Speculation on the mechanism causing asynchronous left ventricular posterior wall systolic motion. (1) RPS, accessory pathway located in the right posterior septum. Electric current by the accessory pathway (AP) does not reach left ventricular wall during the systolic phase, resulting in the absence of asynchronous (ASY) left ventricular wall motion. (2) LPS, accessory pathway located in the left posterior septum. Electric current by the accessory pathway reaches the left ventricular wall in close timing with that by normal pathway (NP) during the systolic phase, resulting in asynchronous left ventricular wall systolic motion. (3) RPS + CLBBB, right posterior septum accessory pathway with complete left bundle branch block.

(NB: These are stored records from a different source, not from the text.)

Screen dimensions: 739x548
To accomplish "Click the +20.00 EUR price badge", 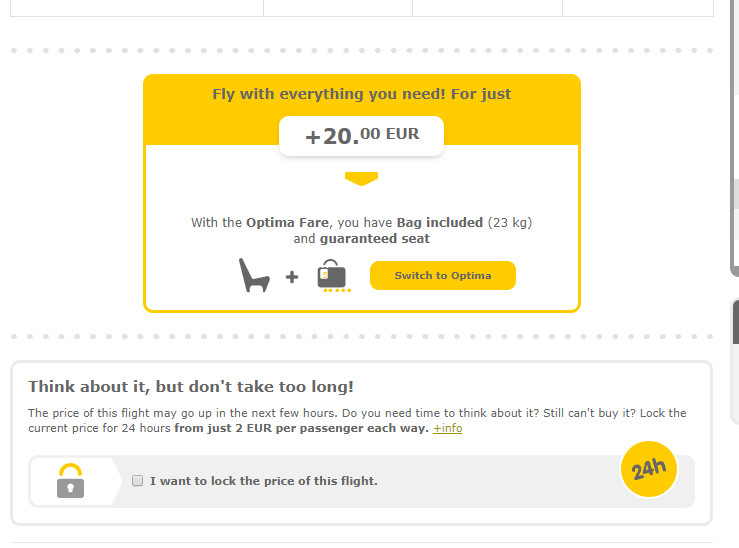I will click(x=361, y=136).
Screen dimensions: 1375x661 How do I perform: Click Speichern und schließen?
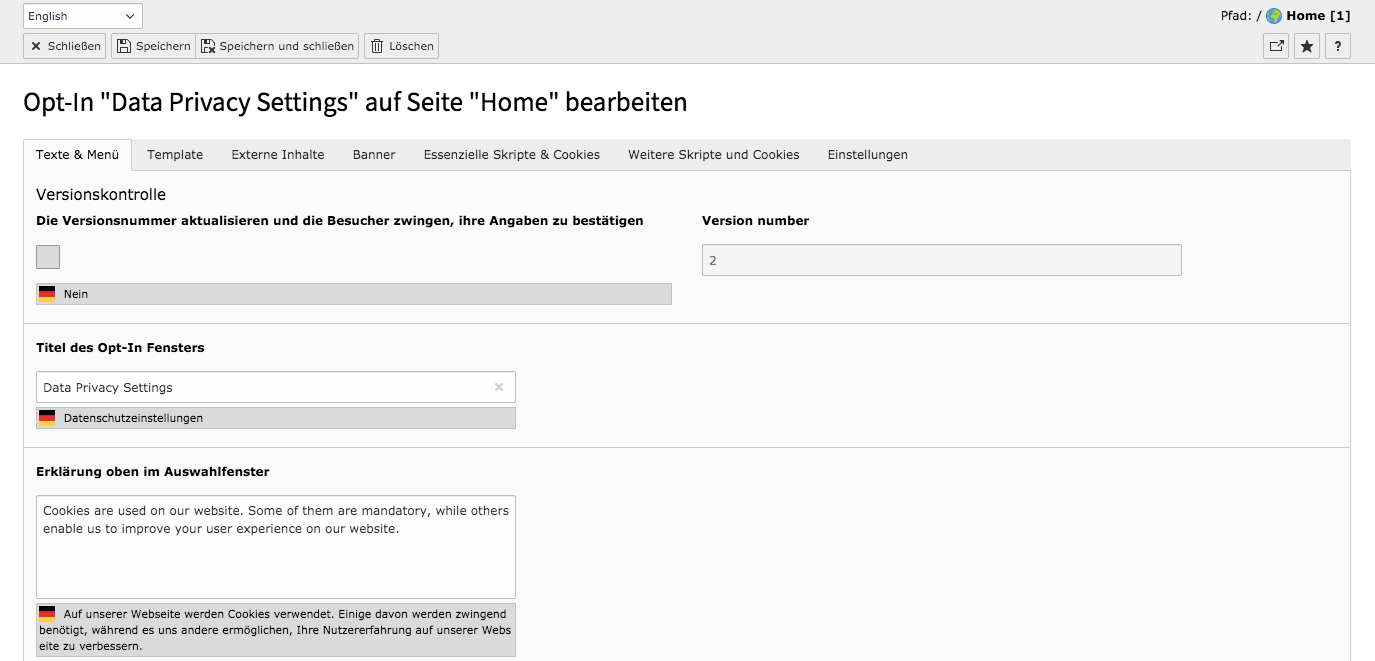(x=277, y=46)
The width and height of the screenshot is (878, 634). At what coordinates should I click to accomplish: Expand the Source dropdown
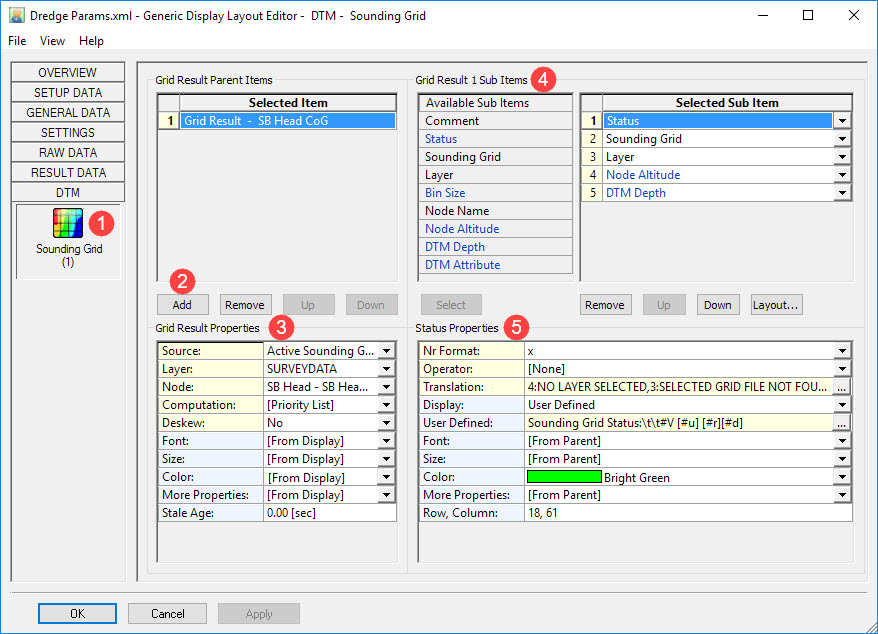point(387,351)
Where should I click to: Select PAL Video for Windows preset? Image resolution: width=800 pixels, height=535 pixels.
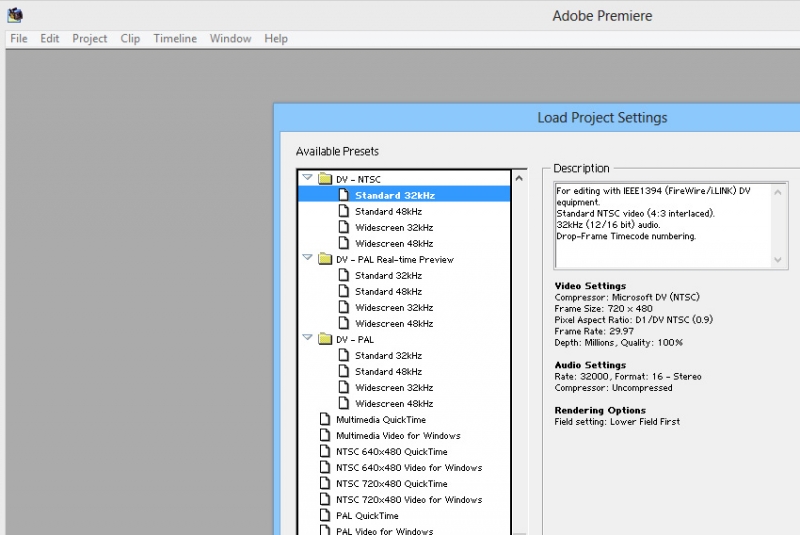click(383, 531)
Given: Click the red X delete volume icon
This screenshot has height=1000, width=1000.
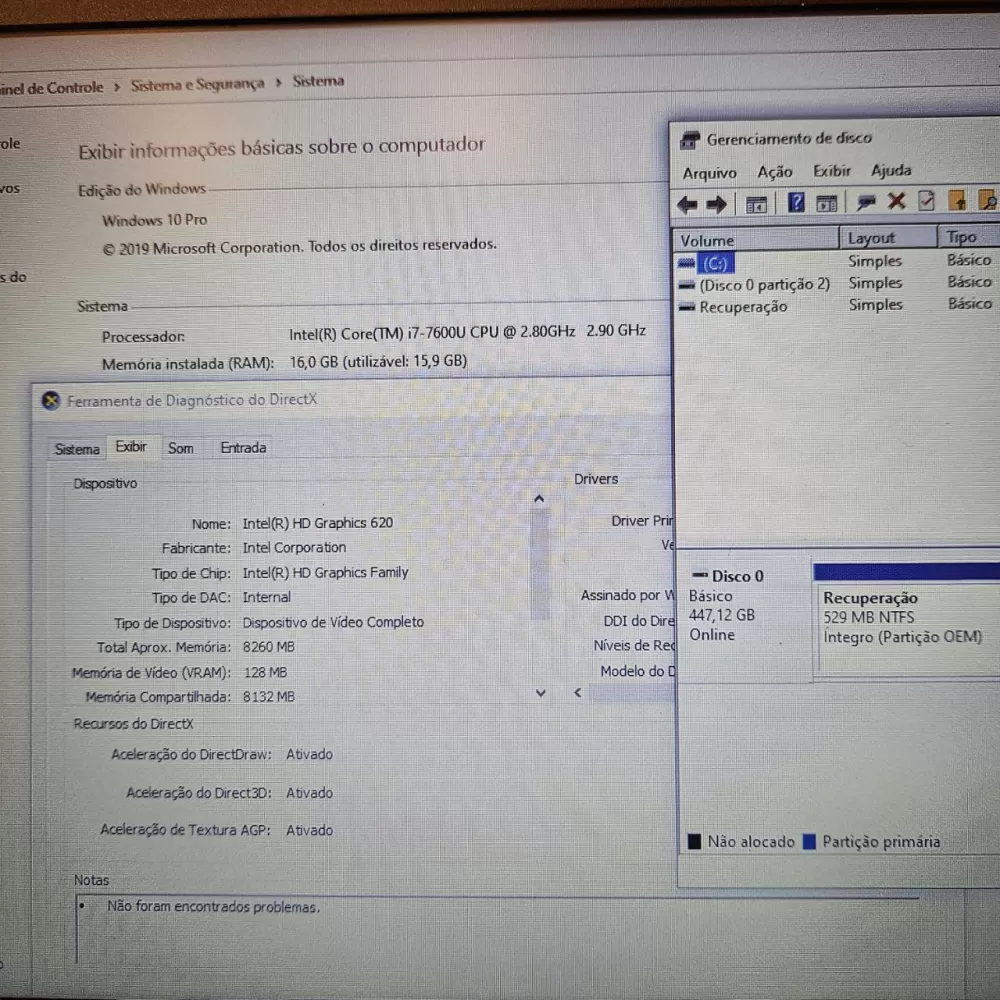Looking at the screenshot, I should 896,202.
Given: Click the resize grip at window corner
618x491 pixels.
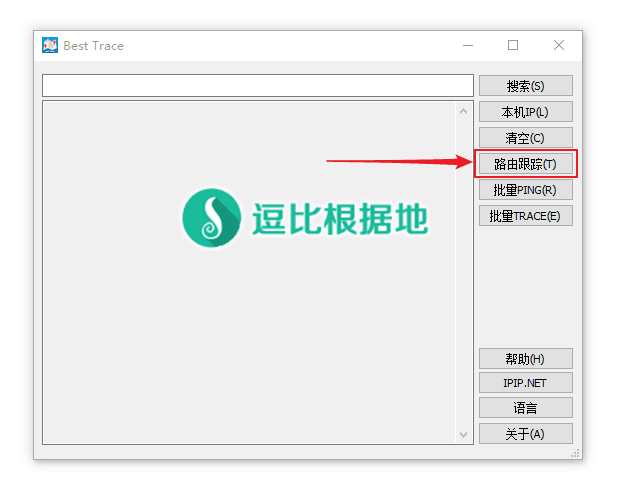Looking at the screenshot, I should [576, 454].
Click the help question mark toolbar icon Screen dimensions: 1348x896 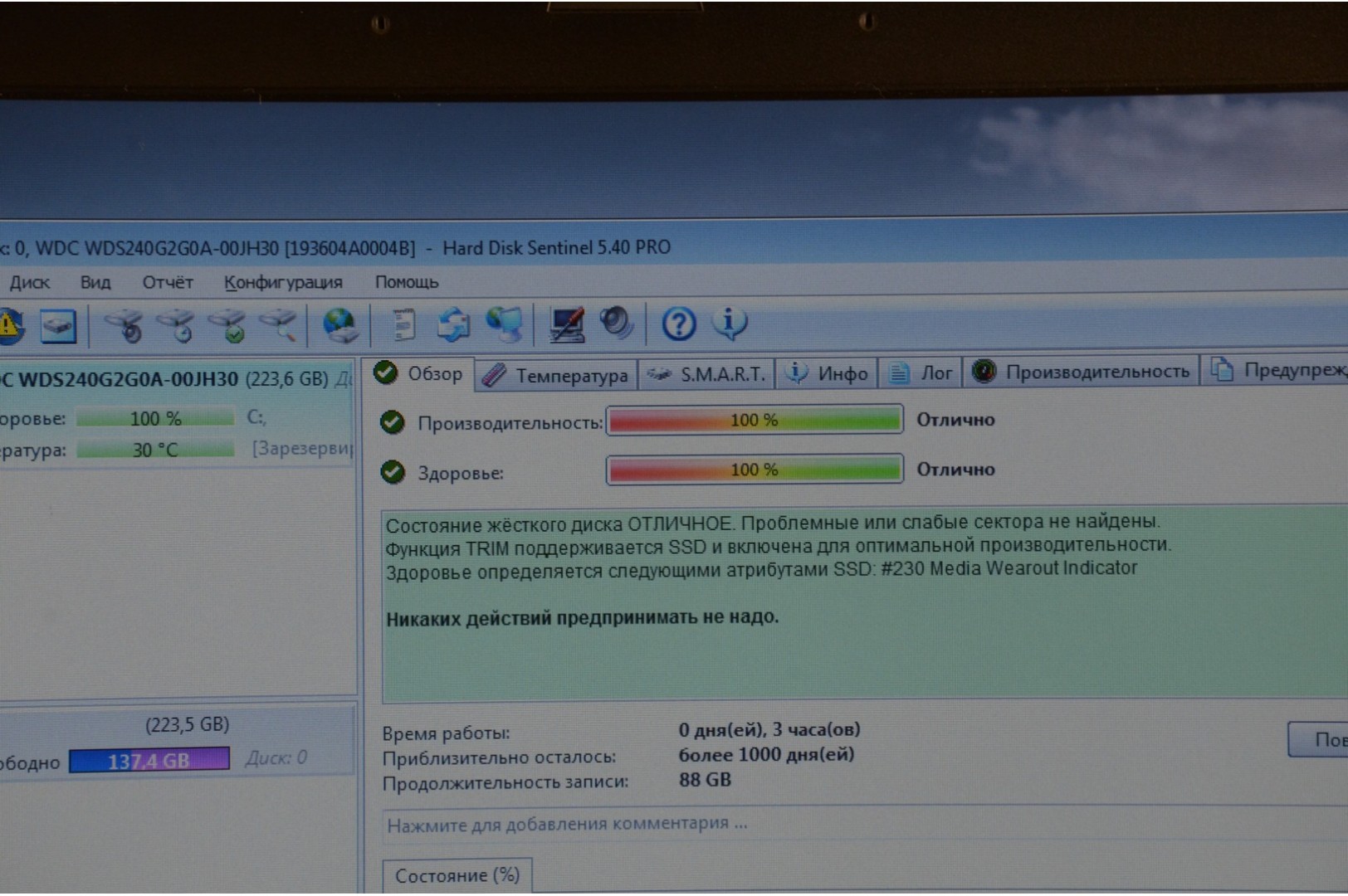point(678,324)
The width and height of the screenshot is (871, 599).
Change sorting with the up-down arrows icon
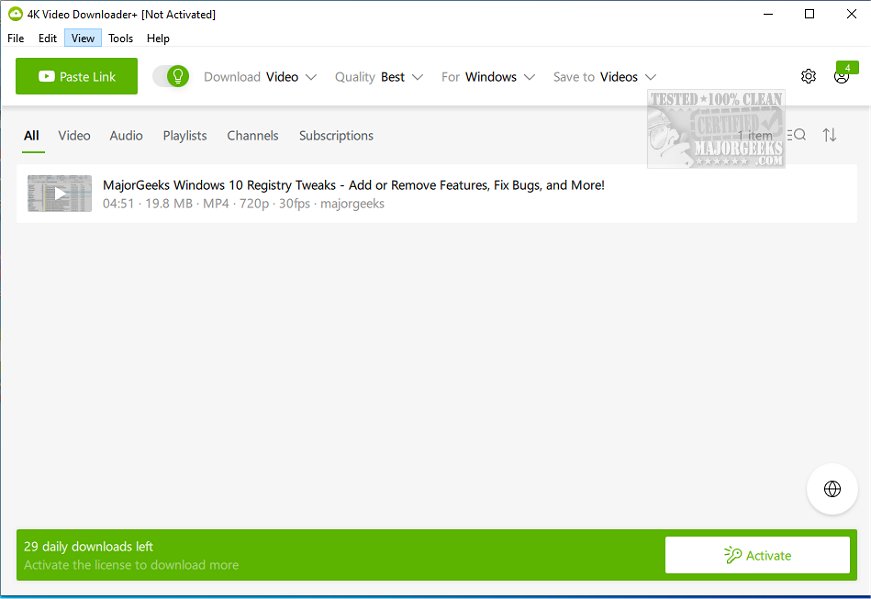tap(830, 135)
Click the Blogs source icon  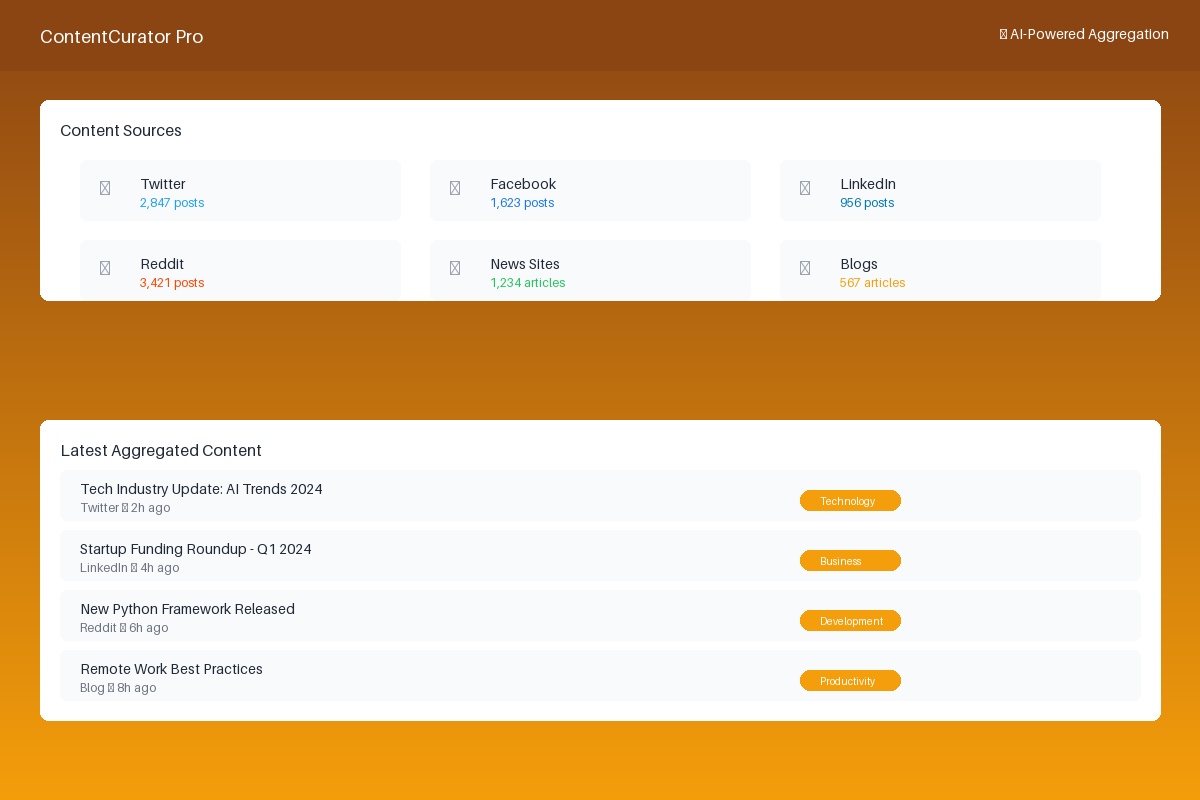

Because of delayed conduction through the normal pathway owing to complete left bundle branch block, electric current by the right posterior septal pathway reaches the left ventricular wall in close timing with that by the normal pathway, resulting in asynchronous left ventricular wall motion. AVN, atrioventricular node; His, His bundle; LPS, left posterior septal accessory pathway; LV, left ventricle; LVPW, left ventricular posterior wall; RPS, right posterior septal accessory pathway; RV, right ventricle; SAN, sinoatrial node.

LIMITATIONS

Because accessory pathway location is so variable,19there was a relatively small number of patients with each sublocation. However, when the patients were divided into two groups based on right or left ventricular location, the numbers of patients were not less than the minimum necessary for statistical analysis.

CONCLUSION

Reduced left ventricular posterior systolic wall motion is an important phenomenon when the accessory pathway is located on the left ventricular side, especially the left posterior septal accessory pathway.